But equally encouraging has been the increased liquidity in small cap companies, writes Oliver Staple, an associate in the corporate group at law firm Faegre & Benson.
The latest London Stock Exchange (LSE) figures for AIM show that the average daily number of bargains in September was 19,150, which is well up on the figure of 11,058 registered in January. Chi-X Europe, the largest pan-European equity multilateral trading facility (MTF) for equities that are listed on primary exchanges such as the London Stock Exchange, Frankfurt Stock Exchange, Euronext and OMX, has also seen steady increases in terms of number of trades, share volume and turnover. September was Chi-X’s third busiest month since its inception in March 2007.

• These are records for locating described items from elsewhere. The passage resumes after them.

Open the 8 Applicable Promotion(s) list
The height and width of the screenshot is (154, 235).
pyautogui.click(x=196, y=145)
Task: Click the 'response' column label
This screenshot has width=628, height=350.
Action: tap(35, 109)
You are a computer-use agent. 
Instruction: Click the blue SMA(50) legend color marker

The most remarkable increase in activity, however, was reported by UK exchange group PLUS Markets, whose trading numbers were up 270 per cent in the third quarter against the same period in 2008. This increase coincided with the resolution of the long-standing legal battle between PLUS and the LSE which centred on an LSE rule requiring trades in AIM stocks conducted away from the LSE to be reported to the exchange. Since the dispute was resolved earlier this year, market-makers have been able to quote and report trades in all AIM securities on PLUS’s markets without any additional trade reporting requirements to the LSE.

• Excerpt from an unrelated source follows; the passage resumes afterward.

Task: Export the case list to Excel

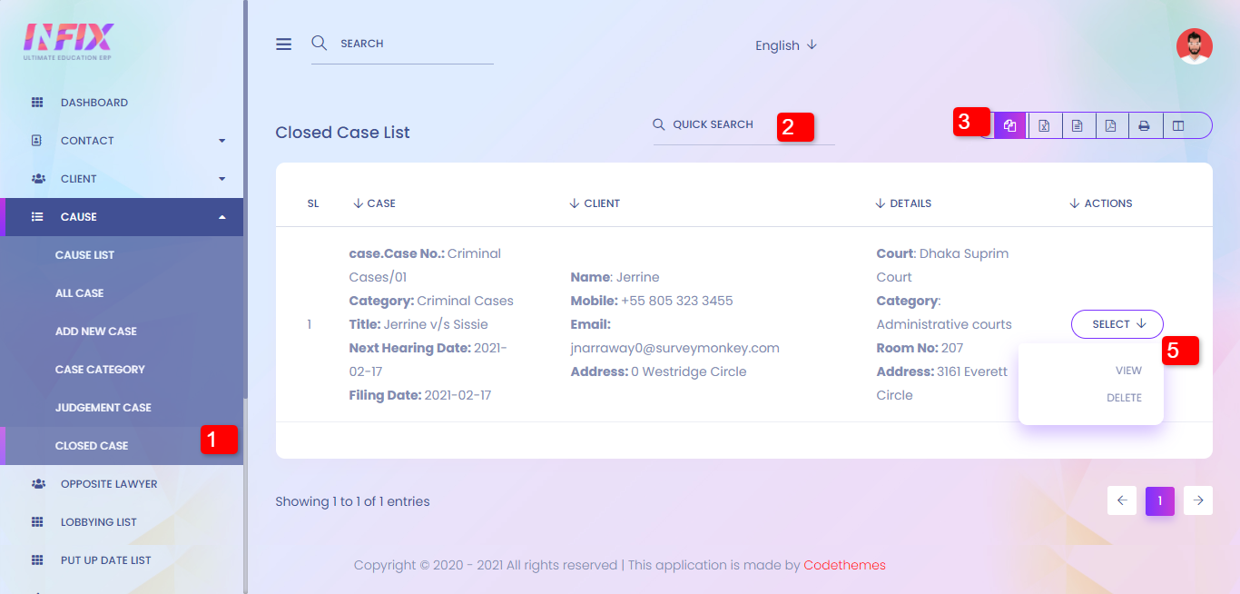Action: pos(1044,125)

In its first full month of reported flow in AIM stocks, PLUS has already secured the majority of trading in approximately 300 AIM companies’ shares, calculated both by volume and by value, and attracted non-order book AIM trading of almost 47 per cent and over one third of total AIM trading (36 per cent). This is clearly good news for PLUS, but also for AIM: the average daily number of bargains for AIM companies in September was 9,385, bringing the total number of daily AIM bargains through both exchanges close to 30,000.
One of the most frequently heard complaints from AIM companies is that there simply isn’t enough liquidity in their shares. Accordingly, any increase in trading, whether on PLUS or another exchange, is welcome. Apart from generating investor interest in AIM companies, liquidity provides a more consistent system of two-way trading, fairly reflecting supply and demand as opposed to the jerky and disproportionate share price moves resulting from illiquidity. It also means a company is more likely to be able to use its stock as a currency in acquisitions, thereby assisting its growth whilst preserving its capital.
This is not to say AIM is without its problems. It is still synonymous with smaller and riskier companies than those found on the Main Market, whose shares may be held too tightly to attract significant levels of interest from investors. That reluctance to invest may have been exacerbated by negative news flow regarding certain companies being fined or even suspended for non-compliance with the AIM rules, coupled with a number of nomads being publicly censured and fined for their failure to monitor properly companies under their stewardship. Similarly, the vast swathes of voluntary delistings that have occurred in the last 12 to 18 months hardly bode well for the wary investor, albeit that the number of companies leaving the market is subsiding (September saw 15, compared to 37 in March).
But all is not lost. The reduction in numbers of AIM companies this year (down to approximately 1,350 from a high of almost 1,700 at the end of 2007) is a good sign, to the extent that those remaining are of a higher calibre than those that fell by the wayside. A move away from the minnows in the long tail of AIM can only be good news for the reputation of the market and its longer-term prospects. For AIM companies, it is more important than ever that their financials are sound, their management teams experienced and their investor relations effective. Those who will benefit most from any general increase in liquidity will be the companies who have the best tale to tell and who make sure it is heard.